— START OF Available data —
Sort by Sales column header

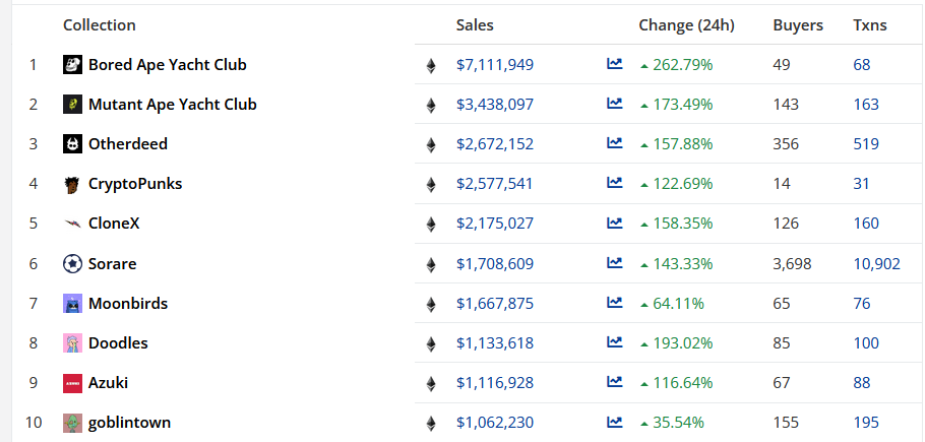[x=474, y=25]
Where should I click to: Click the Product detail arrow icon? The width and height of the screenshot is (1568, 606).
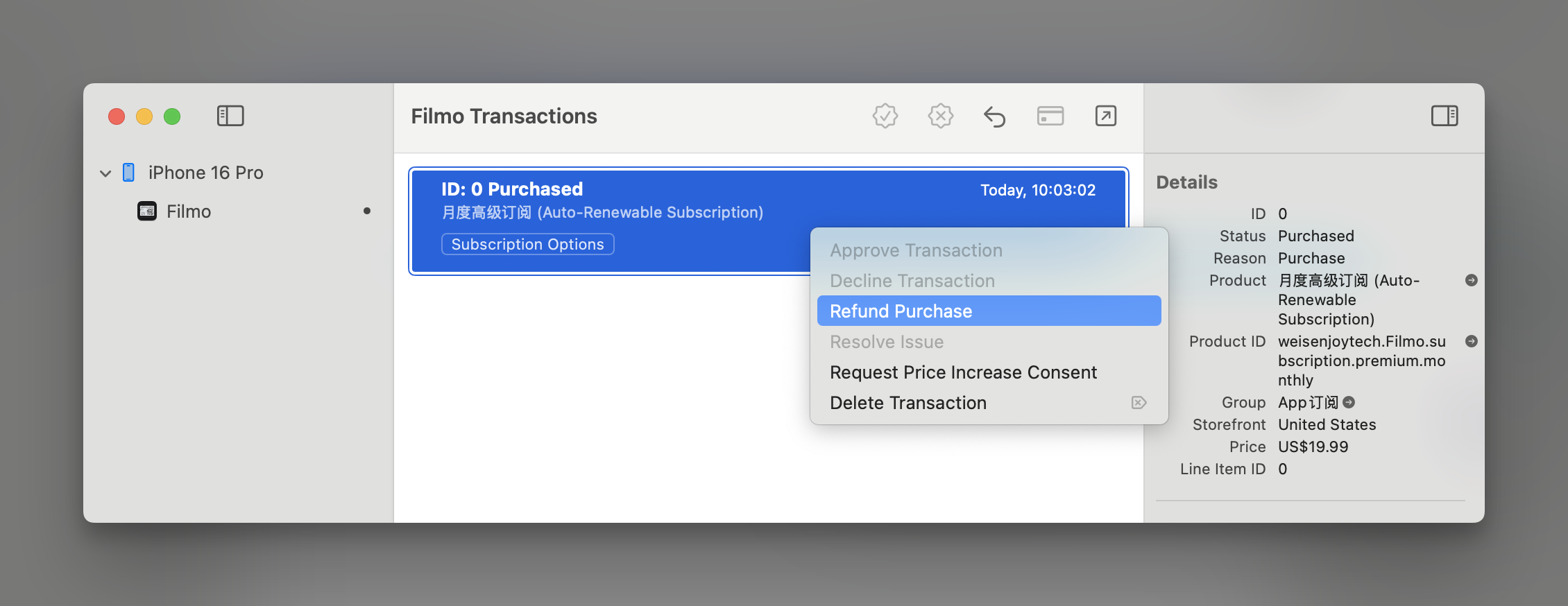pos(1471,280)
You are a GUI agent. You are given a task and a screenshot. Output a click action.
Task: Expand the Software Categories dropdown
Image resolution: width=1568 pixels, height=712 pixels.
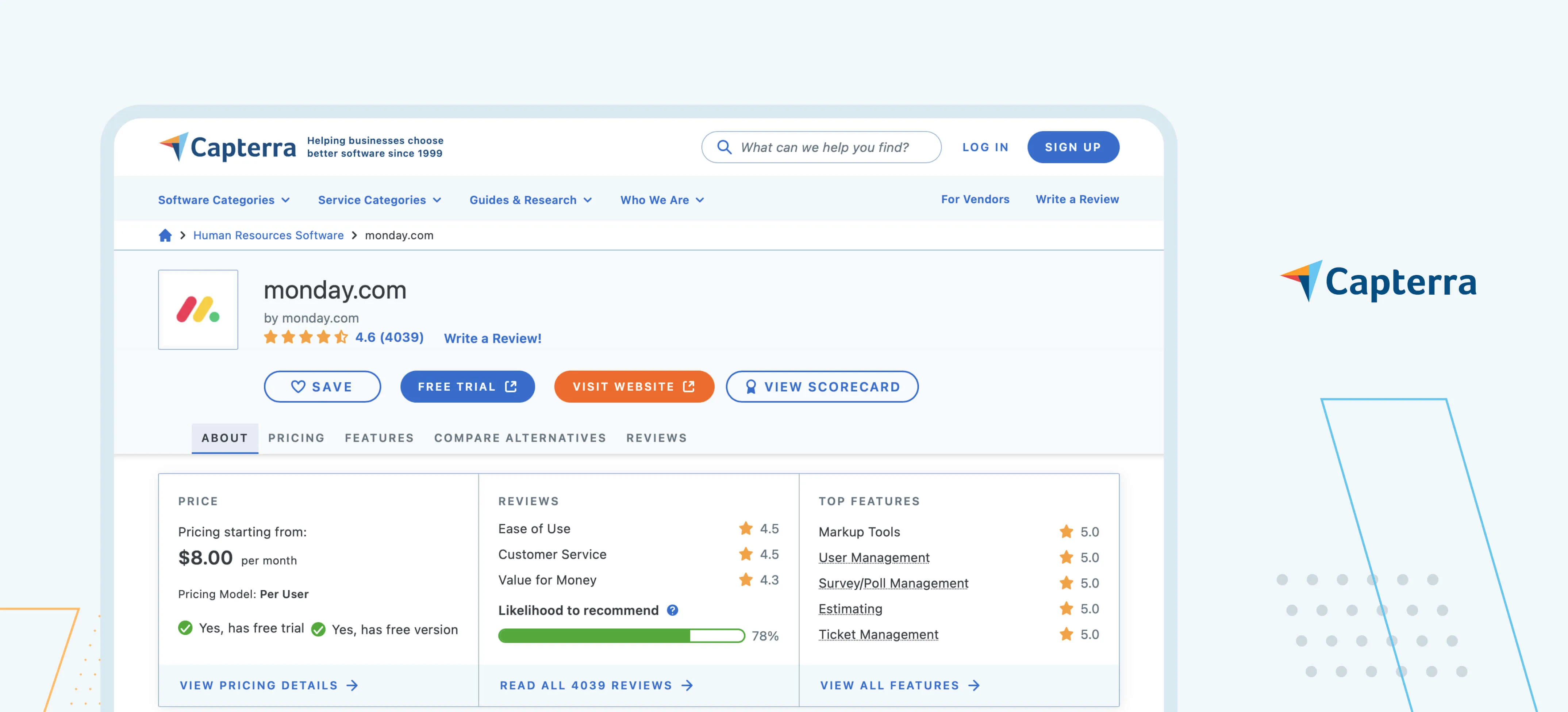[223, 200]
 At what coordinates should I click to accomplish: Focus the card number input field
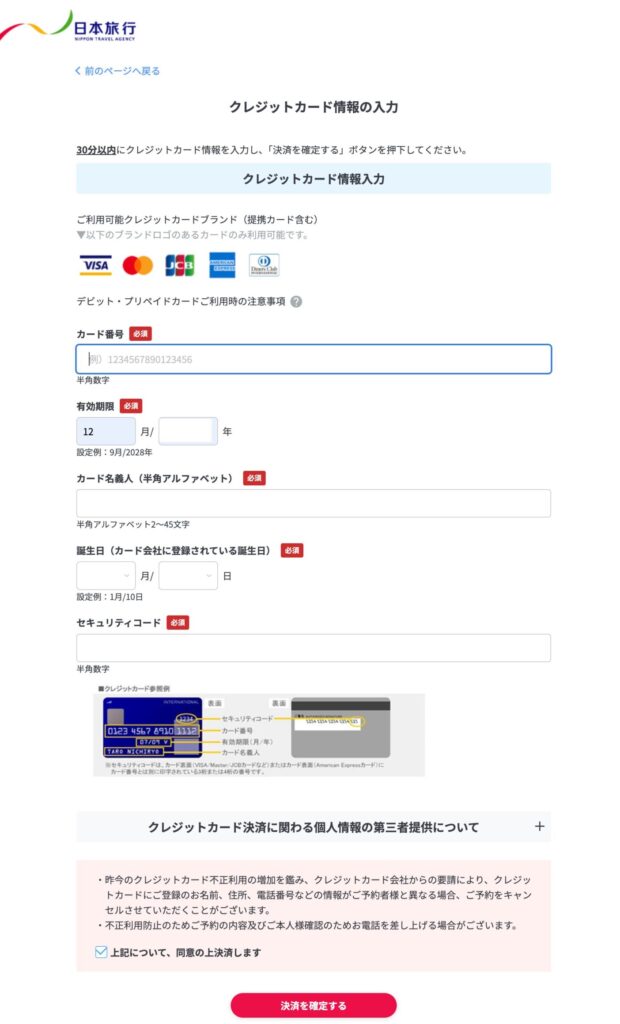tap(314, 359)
— END OF Available data —
— START OF Available data —
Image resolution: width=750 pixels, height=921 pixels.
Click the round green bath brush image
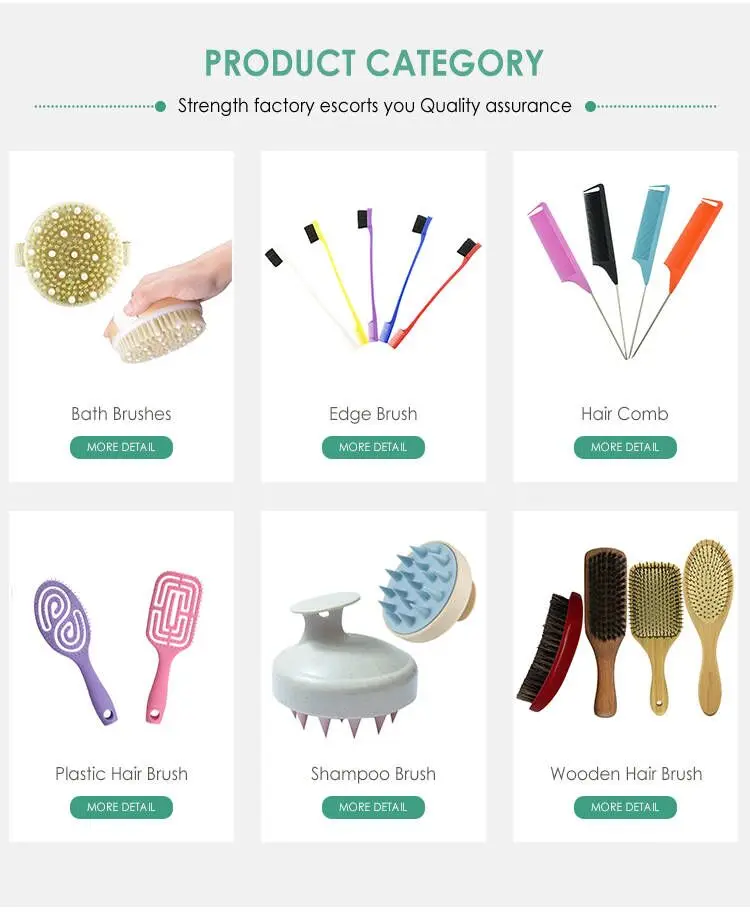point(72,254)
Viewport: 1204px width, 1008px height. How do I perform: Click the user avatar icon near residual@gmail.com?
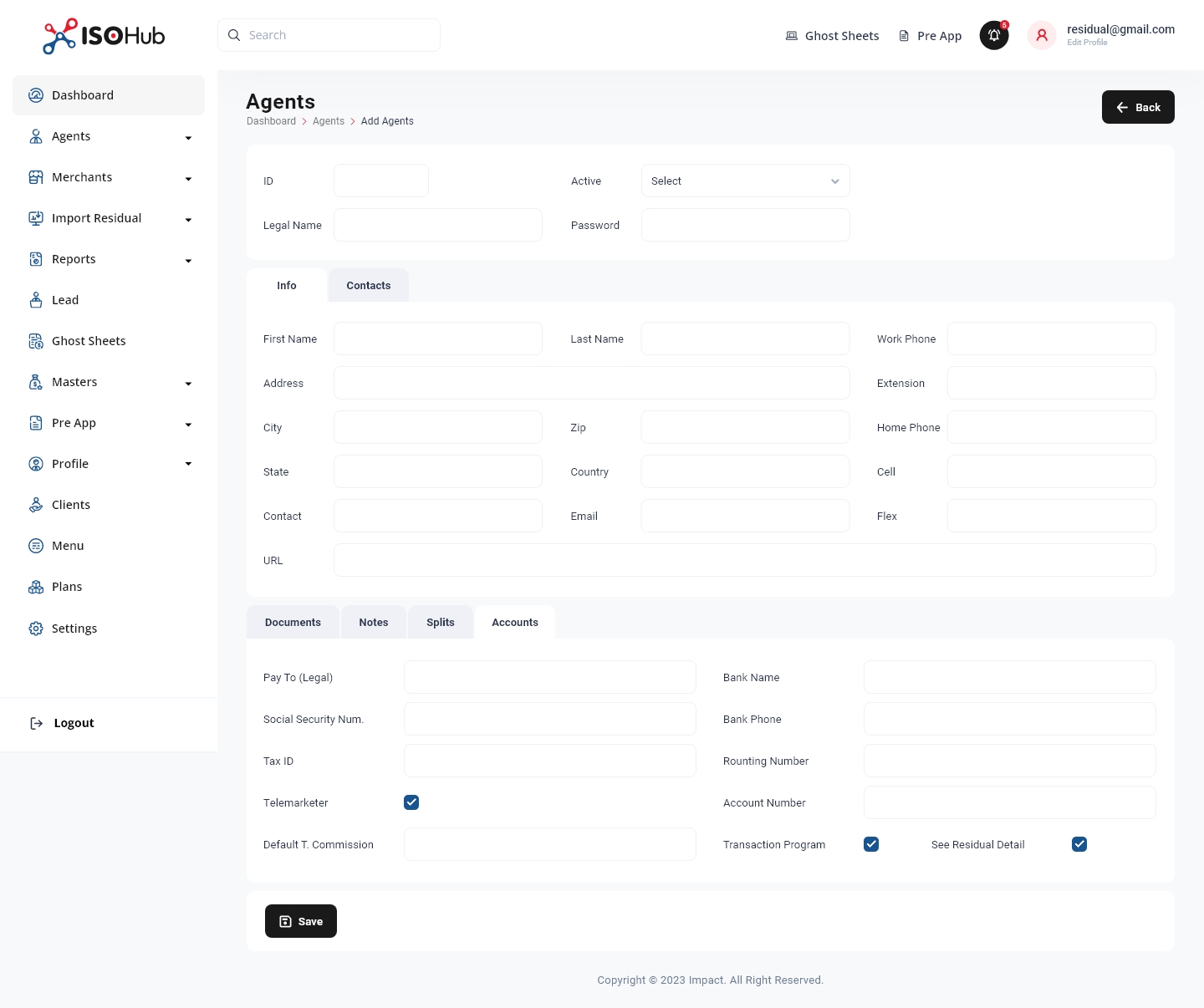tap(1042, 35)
— END OF Available data —
— START OF Available data —
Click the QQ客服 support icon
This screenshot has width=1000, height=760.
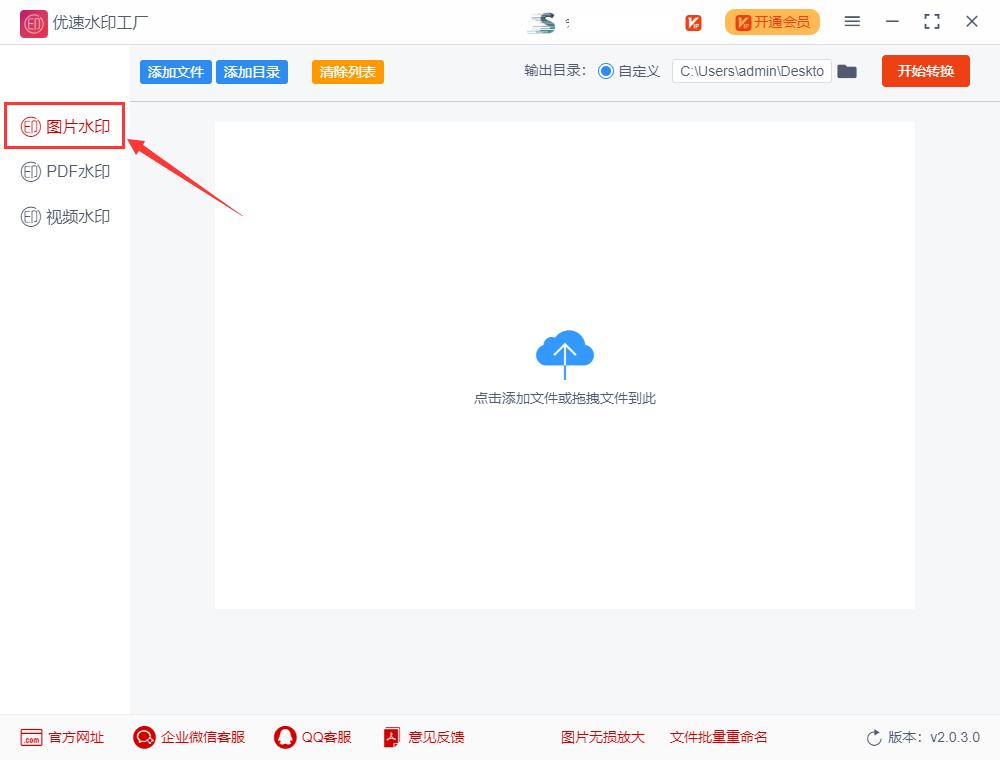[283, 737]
— END OF Available data —
Task objective: Locate each line in the material above that contains the word "resolution", and copy those lines out.

Answer for this exercise:
Image resolution: width=1568 pixels, height=712 pixels.
Image resolution: width=750 pixels, height=921 pixels.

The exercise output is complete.